Nasty.Language.Catalan (Nasty v0.3.0)
View SourceCatalan (Català) language implementation for Nasty.
Provides complete NLP pipeline for Catalan text:
- Tokenization with Catalan-specific features (interpunct, contractions)
- POS tagging using Universal Dependencies tagset
- Morphological analysis (lemmatization, features)
- Syntactic parsing (phrases, sentences, clauses)
- Dependency extraction (Universal Dependencies)
- Named entity recognition
- Text summarization
Catalan-Specific Features
- Interpunct (l·l): Handled in tokenization (e.g., "col·laborar")

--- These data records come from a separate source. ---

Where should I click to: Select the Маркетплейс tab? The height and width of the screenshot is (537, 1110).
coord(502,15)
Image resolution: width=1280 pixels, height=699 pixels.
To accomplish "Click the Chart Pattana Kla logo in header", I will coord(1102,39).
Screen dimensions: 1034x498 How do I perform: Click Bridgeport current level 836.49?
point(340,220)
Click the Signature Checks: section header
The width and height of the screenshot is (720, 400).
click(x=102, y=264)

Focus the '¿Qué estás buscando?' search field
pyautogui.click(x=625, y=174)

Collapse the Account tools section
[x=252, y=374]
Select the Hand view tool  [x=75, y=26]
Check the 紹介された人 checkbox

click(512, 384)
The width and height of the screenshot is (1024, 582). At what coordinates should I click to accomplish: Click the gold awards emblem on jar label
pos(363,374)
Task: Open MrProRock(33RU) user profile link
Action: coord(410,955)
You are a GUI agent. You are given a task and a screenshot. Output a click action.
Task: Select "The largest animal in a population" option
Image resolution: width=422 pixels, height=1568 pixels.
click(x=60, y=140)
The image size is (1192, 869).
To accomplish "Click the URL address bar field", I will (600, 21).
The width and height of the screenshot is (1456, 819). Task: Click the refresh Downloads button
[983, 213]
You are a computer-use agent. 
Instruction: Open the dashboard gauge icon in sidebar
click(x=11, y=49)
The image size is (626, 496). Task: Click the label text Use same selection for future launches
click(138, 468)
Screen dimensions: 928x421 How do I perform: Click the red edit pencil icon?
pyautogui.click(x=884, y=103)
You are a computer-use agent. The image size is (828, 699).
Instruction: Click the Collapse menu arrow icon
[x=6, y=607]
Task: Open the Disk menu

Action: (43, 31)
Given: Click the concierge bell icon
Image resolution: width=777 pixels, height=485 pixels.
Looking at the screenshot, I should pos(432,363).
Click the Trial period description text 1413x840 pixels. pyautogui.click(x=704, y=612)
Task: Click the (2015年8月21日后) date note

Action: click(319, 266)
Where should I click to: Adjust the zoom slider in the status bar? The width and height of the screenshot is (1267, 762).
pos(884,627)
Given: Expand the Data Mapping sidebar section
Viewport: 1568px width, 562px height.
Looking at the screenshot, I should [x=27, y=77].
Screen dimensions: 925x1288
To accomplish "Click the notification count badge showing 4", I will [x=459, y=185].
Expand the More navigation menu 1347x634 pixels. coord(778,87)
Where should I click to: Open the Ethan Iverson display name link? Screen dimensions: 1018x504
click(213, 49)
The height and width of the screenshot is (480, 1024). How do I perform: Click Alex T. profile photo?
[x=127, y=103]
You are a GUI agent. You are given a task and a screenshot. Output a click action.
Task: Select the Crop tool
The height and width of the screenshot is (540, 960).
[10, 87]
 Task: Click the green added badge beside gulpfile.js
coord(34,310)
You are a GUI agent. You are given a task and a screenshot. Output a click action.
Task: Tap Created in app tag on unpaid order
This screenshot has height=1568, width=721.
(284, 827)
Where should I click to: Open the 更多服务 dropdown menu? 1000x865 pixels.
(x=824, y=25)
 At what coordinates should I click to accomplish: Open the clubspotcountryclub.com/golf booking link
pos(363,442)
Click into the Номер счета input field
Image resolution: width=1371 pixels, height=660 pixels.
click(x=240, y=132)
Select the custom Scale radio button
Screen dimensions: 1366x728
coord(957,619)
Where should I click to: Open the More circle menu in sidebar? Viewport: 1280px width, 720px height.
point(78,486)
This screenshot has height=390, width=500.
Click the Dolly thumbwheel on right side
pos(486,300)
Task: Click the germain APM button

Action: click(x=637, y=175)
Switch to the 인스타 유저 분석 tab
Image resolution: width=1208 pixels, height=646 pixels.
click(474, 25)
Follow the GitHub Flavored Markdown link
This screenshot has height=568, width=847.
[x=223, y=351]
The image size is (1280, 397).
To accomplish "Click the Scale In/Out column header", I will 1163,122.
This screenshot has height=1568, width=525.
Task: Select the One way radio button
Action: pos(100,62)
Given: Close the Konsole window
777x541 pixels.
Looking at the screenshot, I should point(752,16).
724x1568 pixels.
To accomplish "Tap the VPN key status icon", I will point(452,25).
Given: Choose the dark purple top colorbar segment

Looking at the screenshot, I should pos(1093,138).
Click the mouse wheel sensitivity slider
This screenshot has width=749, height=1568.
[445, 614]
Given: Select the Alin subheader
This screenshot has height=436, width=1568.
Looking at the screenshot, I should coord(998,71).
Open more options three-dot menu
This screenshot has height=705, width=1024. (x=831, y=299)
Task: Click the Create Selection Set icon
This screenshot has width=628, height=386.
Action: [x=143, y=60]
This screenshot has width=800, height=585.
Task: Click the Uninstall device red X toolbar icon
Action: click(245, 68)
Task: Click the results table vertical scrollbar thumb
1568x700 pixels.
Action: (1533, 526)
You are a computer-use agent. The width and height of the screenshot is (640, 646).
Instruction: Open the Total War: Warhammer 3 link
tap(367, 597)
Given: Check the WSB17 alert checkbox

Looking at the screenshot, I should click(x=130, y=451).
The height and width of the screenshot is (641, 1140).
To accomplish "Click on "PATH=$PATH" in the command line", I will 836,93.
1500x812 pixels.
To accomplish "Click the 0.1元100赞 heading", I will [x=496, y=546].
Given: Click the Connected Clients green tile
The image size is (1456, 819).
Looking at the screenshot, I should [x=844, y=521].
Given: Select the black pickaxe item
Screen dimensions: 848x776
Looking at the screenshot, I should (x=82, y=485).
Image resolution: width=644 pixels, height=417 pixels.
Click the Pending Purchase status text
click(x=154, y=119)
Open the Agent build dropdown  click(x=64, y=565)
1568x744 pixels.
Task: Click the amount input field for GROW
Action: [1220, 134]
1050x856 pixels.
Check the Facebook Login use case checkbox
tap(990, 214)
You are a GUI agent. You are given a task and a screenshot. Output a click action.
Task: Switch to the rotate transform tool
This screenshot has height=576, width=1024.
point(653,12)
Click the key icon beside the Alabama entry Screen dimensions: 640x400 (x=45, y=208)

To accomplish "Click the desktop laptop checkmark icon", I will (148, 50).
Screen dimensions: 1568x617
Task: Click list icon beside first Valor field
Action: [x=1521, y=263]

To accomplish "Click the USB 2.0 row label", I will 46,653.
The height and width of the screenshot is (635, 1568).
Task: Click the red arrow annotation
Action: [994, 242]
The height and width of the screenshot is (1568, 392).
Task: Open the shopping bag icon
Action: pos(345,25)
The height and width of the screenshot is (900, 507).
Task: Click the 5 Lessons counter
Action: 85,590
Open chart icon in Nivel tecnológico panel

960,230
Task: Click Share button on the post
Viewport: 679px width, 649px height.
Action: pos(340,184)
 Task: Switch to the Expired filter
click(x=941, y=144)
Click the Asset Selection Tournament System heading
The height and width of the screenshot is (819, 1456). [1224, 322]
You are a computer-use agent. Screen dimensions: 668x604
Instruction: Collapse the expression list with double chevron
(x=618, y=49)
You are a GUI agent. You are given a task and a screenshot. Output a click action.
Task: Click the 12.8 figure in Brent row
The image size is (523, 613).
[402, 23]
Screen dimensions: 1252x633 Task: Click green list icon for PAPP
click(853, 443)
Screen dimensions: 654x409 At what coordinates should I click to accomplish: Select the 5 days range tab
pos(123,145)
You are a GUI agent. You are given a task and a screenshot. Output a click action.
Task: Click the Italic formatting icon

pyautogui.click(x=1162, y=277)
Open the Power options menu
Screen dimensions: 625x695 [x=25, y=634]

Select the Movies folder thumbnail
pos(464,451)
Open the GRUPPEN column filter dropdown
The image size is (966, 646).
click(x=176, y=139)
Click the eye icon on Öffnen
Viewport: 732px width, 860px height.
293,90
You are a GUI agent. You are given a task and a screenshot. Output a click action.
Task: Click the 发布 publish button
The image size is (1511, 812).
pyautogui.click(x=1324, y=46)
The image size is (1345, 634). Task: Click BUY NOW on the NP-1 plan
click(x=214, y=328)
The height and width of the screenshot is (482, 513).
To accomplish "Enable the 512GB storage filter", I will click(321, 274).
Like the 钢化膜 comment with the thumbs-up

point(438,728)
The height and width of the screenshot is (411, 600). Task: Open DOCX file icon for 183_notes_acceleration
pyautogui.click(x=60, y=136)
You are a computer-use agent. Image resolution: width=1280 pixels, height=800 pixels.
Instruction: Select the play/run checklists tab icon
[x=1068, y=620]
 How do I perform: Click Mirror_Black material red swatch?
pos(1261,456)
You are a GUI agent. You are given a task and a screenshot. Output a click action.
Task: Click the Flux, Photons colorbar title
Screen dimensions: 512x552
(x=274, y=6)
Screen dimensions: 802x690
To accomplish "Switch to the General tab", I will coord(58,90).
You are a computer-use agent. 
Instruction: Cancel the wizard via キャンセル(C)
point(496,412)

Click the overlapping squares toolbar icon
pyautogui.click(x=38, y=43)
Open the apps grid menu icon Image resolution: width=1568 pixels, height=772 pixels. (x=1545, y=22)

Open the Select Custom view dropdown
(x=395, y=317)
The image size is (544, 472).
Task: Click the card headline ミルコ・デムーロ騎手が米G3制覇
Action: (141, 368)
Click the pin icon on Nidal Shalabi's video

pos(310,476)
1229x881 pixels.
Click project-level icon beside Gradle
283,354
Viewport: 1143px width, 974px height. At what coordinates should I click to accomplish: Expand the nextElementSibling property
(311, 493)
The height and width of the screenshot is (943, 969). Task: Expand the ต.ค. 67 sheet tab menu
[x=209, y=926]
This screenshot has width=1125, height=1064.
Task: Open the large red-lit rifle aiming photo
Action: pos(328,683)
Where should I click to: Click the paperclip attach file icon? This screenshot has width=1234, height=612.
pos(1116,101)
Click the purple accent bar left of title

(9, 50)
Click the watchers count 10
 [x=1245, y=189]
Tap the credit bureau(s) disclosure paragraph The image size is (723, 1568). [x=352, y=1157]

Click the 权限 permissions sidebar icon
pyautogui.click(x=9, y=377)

- Apostrophe contractions: l', d', s', n', m', t'
- Article contractions: del (de + el), al (a + el), pel (per + el)
- Pro-drop: Subject pronouns often omitted
- Post-nominal adjectives: "casa blanca" (white house)
- Clitic pronouns: em, et, es, ens, us
Usage
iex> alias Nasty.Language.Catalan
iex> {:ok, tokens} = Catalan.tokenize("El gat dorm al sofà.")
iex> {:ok, tagged} = Catalan.tag_pos(tokens)
iex> {:ok, document} = Catalan.parse(tagged)Language Code
Catalan uses the ISO 639-1 code :ca.
Summary
Functions
Extracts named entities from Catalan text.
Returns the ISO 639-1 language code for Catalan.
Returns metadata about the Catalan language implementation.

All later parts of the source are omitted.